A forest is more than trees growing together; it is akin to a single living organism. Underground, trees are intimately interconnected by a myriad of fungal threads that actually penetrate tree roots. Through this, trees transfer sugars from photosynthesis to the fungi in exchange for minerals that fungi absorb from weathering bedrock.
Trees transfer nutrients to other trees through the fungal network, thus supporting juvenile trees that are too shaded by the “mother” tree to perform photosynthesis. They also feed nearby trees if they are sickly. If a tree is attacked by pests, it sends “alarm” signals to the surrounding trees, prompting them to make protective compounds.

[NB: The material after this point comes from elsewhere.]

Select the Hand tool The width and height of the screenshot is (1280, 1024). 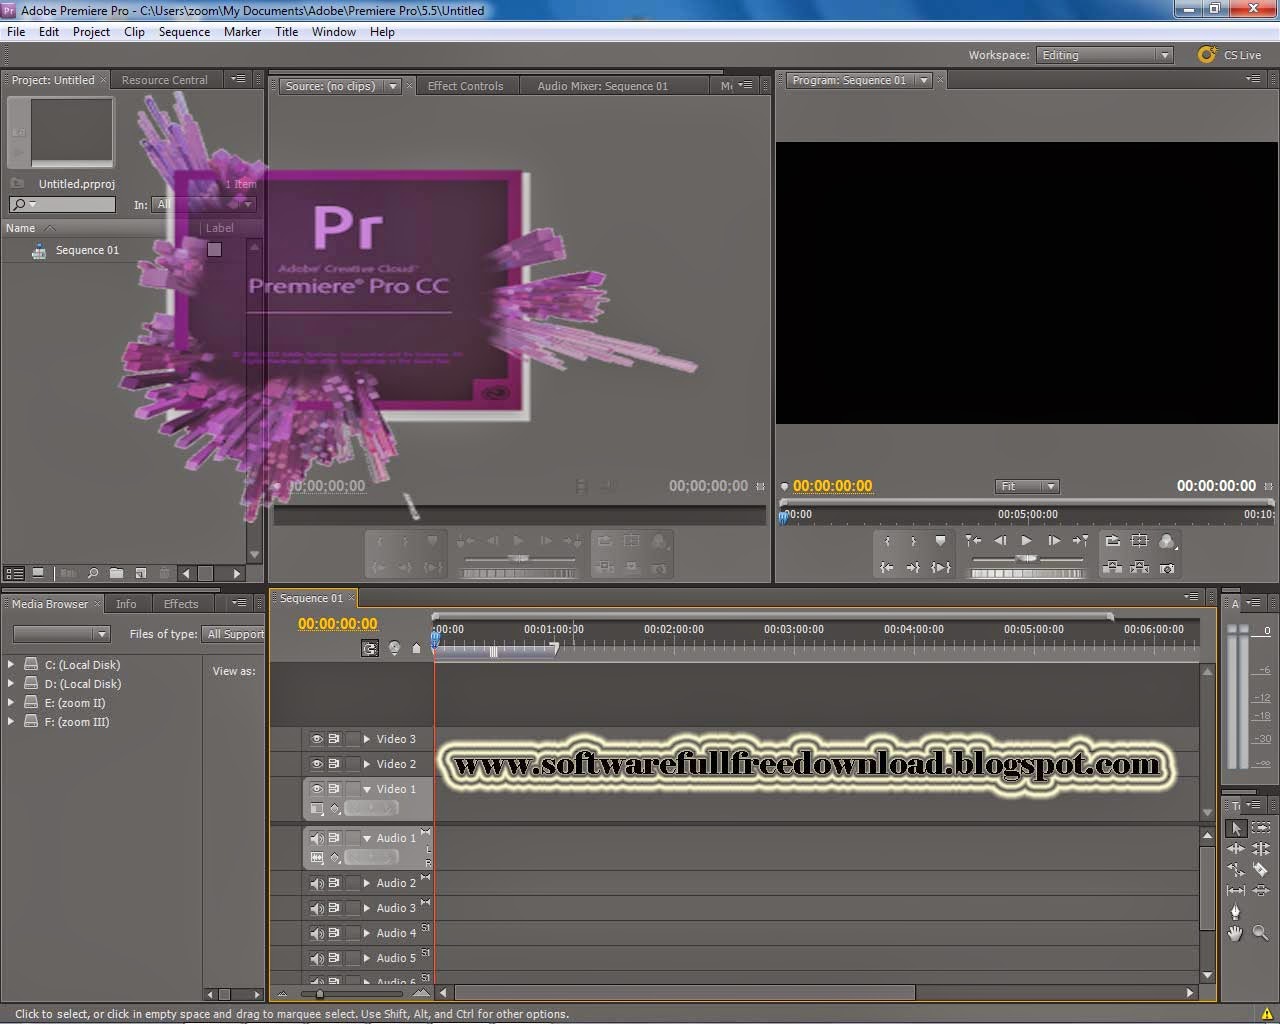pos(1236,933)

Large old trees with huge numbers of fungal connections are comparable to the hubs on an airline network. When a healthy old tree is abruptly felled, its fungal connections die, leaving a large void. There is evidence that the fungal network does not recover, for reasons unknown. By contrast, it takes decades for a tree to die naturally, allowing the fungal network to reconfigure. As a tree dies, it sends all its nutrients out to the surrounding trees.
The urgency of climate change calls for a rapid evolution in Current Use forestry plans to make the most of our carbon-saving trees and protect their health. In 2020 the Vermont Forest Carbon Sequestration Working Group investigated the viability of enrolling Vermont forests into carbon offset markets. But can this approach work in Vermont? The average size of a carbon offset project in the northeast US is 39,675 acres. Vermont forestland is generally in private parcels too small to enter into carbon markets. Aggregation of parcels en masse would be necessary. The complexities and long-term commitment (40-100 years) are likely to be disincentives.

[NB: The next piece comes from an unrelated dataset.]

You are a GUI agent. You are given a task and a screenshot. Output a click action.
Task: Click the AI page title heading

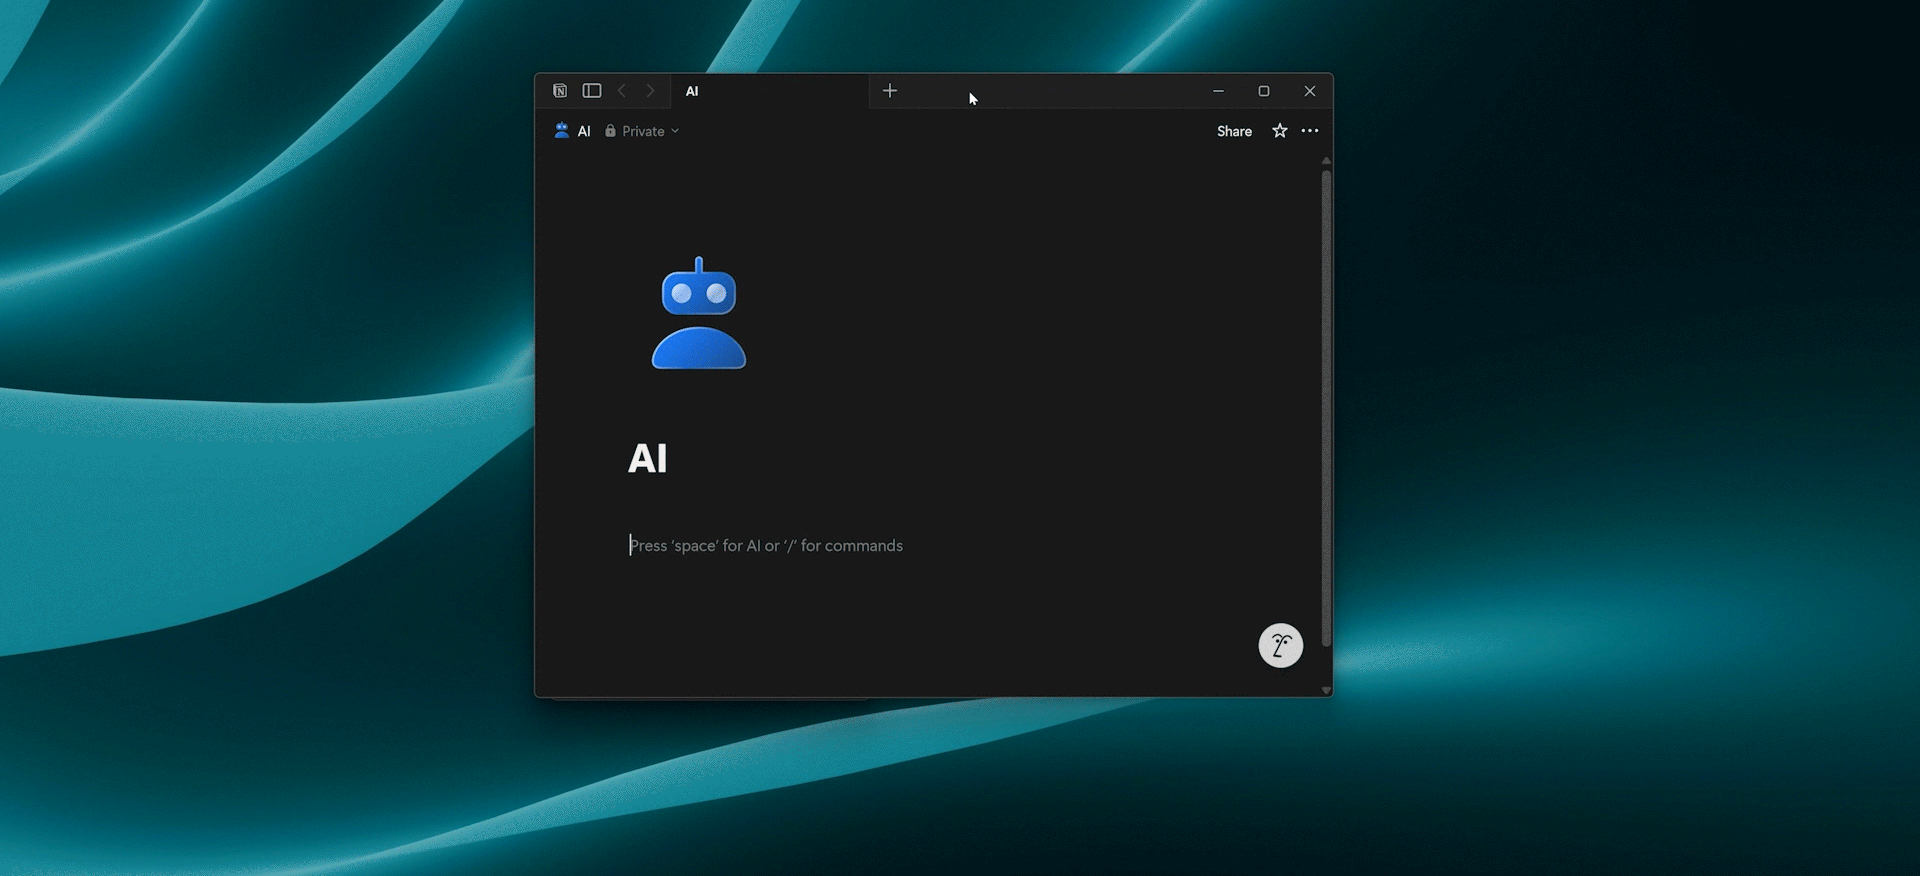coord(648,459)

The House Natural Resources Committee is exploring a change that would allow family forest owners to enroll permanently conserved, forever-wild forests into Current Use. Other ideas include adopting a three-pronged management approach that includes production logging, ecological forestry, and wildland forestry. We can only hope that a good decision comes soon.
Locally, the forest management plan for Town of Thetford-owned forests is coming up for review.